On average, cells divide 52 times, then die (apoptosis) (exception – cancer cells) This is called the Hayflick limit and is related to telomeres—maybe you’ve heard about experiments to extend life through telomere restoration. We have three trillion cells, with different lifespans for different cells. DNA in each cell is its own, plus due to inevitable mutations slightly different than its neighbor. In the end, the program for fingers, toes, hands, ears there takes the form of a single event, which triggers symmetrically at the same time in some iteration. Subsequent iterations just finish what was started. If something malfunctions at the gene level, then problems arise immediately on both sides. And if with something critical, then in the following iterations it starts driving unexpected enzymes leading everything awry, mostly ending in miscarriage.

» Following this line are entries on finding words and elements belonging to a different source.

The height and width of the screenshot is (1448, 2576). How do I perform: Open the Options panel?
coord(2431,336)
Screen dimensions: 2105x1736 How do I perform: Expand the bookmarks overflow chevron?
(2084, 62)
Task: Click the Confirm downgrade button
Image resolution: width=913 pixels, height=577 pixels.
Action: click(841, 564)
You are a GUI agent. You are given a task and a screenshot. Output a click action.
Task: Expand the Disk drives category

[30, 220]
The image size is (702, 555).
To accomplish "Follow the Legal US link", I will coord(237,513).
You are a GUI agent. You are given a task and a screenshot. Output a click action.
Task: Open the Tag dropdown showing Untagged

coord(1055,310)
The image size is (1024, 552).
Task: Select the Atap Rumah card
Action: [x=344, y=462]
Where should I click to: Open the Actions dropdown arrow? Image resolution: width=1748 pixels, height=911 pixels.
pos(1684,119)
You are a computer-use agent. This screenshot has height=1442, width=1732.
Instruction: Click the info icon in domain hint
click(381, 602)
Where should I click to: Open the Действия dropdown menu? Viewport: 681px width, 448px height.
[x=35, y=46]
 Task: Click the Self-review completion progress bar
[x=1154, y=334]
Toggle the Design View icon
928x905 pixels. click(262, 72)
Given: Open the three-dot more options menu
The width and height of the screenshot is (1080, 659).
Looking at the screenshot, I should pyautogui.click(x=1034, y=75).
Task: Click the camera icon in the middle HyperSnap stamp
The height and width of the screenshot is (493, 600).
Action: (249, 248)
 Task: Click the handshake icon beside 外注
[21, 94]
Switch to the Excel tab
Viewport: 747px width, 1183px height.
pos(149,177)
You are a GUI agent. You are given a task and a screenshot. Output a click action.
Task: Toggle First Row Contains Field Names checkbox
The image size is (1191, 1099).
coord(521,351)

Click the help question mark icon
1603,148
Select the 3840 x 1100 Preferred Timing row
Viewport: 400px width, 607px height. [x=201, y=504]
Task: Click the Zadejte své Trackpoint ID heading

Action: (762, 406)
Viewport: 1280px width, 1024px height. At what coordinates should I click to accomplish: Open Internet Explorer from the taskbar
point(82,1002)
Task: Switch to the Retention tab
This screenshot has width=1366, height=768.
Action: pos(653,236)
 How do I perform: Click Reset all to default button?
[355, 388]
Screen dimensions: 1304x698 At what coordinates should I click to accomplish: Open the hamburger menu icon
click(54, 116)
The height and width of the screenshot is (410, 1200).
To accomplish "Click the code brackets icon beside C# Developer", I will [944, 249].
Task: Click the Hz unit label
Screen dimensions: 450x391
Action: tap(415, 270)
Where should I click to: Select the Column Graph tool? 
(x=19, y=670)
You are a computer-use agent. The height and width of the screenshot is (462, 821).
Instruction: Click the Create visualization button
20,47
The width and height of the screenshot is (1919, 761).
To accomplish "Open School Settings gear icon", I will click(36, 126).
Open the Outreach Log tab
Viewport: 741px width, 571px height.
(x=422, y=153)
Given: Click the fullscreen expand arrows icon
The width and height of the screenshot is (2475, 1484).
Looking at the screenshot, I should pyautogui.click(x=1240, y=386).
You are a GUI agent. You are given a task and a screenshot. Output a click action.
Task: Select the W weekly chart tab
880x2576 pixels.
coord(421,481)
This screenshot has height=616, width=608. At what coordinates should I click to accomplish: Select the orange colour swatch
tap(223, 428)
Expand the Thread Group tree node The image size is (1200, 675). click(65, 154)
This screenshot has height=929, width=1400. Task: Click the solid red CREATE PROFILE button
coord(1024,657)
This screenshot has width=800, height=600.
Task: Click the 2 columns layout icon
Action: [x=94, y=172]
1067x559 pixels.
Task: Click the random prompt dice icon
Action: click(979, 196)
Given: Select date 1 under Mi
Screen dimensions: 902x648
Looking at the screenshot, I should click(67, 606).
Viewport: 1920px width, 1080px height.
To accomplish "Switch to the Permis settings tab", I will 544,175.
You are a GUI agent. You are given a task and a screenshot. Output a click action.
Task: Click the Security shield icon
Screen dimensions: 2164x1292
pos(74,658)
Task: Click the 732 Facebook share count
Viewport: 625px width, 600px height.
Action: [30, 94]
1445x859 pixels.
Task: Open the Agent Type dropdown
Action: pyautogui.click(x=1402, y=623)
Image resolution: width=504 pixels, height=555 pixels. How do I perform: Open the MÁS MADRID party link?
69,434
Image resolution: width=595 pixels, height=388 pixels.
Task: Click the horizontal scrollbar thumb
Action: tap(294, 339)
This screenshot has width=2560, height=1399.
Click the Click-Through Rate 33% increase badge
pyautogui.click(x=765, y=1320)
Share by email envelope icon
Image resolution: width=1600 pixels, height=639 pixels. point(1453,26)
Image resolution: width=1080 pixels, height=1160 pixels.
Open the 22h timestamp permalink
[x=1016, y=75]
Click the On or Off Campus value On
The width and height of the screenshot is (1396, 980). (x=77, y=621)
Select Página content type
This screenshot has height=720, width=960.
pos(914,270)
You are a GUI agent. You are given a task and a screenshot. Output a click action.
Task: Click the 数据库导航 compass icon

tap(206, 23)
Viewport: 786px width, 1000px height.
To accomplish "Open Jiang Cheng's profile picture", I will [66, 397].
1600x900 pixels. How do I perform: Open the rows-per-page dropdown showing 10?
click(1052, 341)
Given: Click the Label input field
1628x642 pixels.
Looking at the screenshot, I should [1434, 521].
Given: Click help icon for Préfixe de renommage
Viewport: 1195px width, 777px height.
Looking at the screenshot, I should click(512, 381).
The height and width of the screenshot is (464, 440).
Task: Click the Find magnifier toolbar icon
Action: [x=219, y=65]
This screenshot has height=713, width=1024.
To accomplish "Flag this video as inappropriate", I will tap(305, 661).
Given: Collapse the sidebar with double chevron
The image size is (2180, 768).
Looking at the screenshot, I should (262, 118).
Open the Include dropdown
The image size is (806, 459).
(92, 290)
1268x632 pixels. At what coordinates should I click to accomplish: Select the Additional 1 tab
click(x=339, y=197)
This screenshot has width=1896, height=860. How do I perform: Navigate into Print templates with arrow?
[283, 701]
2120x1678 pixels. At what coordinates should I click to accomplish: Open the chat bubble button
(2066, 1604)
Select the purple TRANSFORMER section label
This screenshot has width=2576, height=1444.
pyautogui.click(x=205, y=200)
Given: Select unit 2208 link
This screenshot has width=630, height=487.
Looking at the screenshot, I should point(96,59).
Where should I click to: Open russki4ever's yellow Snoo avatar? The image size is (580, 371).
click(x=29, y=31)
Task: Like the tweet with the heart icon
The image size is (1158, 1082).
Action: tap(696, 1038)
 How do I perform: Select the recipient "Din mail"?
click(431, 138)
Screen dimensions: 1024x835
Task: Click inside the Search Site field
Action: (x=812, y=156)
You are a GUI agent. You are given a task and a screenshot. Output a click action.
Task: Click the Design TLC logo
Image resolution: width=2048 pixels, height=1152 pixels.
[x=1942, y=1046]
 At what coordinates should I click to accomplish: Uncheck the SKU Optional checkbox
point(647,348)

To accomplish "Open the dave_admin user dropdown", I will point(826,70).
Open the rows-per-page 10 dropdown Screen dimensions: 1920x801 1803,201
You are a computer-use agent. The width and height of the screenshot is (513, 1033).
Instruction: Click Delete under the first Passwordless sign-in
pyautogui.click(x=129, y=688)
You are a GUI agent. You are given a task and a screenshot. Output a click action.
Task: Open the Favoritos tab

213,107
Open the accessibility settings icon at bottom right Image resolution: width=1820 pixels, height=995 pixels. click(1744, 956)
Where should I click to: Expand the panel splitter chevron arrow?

In general, life is bustling 🙂
The second interesting thing is epigenetics. It’s exactly about the factors of gene expression. It is believed that when a child is born, what he gets are genes from dad and mom. In reality, he also receives some unique set of these external gene expression factors from the mother’s body. Moreover, the result of the DNA work of this child in the mother’s womb ends up in the mother’s body (though there is a placental barrier, but it’s overcome), and then participates in the processes of the next pregnancy, or even affects the mother’s body. How it participates is unclear, maybe it’s all on the edge of “nothing,” but the fact that in the second child’s body there are greetings from the first child’s body is a scientifically proven fact. Google fetal microchimerism.
In general, all this is wildly interesting. And it seems like a bottomless barrel of knowledge. If I were a school kid now, I would recommend not going into IT, but into life sciences. The most significant discoveries in the next 10-20 years, I believe, will be there. And yes, pretty soon they’ll connect the brain to AI. Everything is already there, just needs a little “fine-tuning” (about 20 years should be enough).